## Aim
Quote word for word the lines starting at the one containing "Click the paragraph" and ending with the final line.

## Supplied data
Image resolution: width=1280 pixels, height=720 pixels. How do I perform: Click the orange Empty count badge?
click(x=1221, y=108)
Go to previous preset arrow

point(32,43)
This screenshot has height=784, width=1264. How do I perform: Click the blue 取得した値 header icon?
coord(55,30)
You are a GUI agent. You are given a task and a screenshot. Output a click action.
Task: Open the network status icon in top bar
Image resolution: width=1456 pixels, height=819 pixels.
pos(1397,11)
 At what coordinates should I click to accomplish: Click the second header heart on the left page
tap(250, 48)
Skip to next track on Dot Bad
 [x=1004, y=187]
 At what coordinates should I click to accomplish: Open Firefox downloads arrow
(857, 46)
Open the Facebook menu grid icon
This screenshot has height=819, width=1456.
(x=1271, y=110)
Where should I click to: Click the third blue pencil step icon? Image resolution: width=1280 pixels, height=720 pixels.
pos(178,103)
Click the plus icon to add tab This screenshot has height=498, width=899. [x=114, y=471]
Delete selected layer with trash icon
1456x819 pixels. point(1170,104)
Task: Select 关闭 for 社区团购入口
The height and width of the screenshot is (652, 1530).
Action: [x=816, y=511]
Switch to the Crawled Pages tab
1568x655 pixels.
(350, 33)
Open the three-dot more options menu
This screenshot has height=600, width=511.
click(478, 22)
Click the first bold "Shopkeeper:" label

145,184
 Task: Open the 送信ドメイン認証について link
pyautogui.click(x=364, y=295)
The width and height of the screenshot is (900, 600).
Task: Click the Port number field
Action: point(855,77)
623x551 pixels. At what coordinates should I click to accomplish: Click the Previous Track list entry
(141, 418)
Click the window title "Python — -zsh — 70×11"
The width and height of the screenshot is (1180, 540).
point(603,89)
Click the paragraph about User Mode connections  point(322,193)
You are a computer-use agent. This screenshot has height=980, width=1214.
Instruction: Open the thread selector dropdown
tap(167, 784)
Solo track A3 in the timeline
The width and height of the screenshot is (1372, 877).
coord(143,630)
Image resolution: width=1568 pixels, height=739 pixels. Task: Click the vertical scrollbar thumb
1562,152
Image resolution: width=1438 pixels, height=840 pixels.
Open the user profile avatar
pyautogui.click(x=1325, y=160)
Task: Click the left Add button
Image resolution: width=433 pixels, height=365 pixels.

## Written response
Click the paragraph about User Mode connections  point(322,193)
You are a computer-use agent. This screenshot has height=980, width=1214.
Instruction: Open the thread selector dropdown
tap(167, 784)
Solo track A3 in the timeline
The width and height of the screenshot is (1372, 877).
coord(143,630)
Image resolution: width=1568 pixels, height=739 pixels. Task: Click the vertical scrollbar thumb
1562,152
Image resolution: width=1438 pixels, height=840 pixels.
Open the user profile avatar
pyautogui.click(x=1325, y=160)
Task: Click the left Add button
Image resolution: width=433 pixels, height=365 pixels.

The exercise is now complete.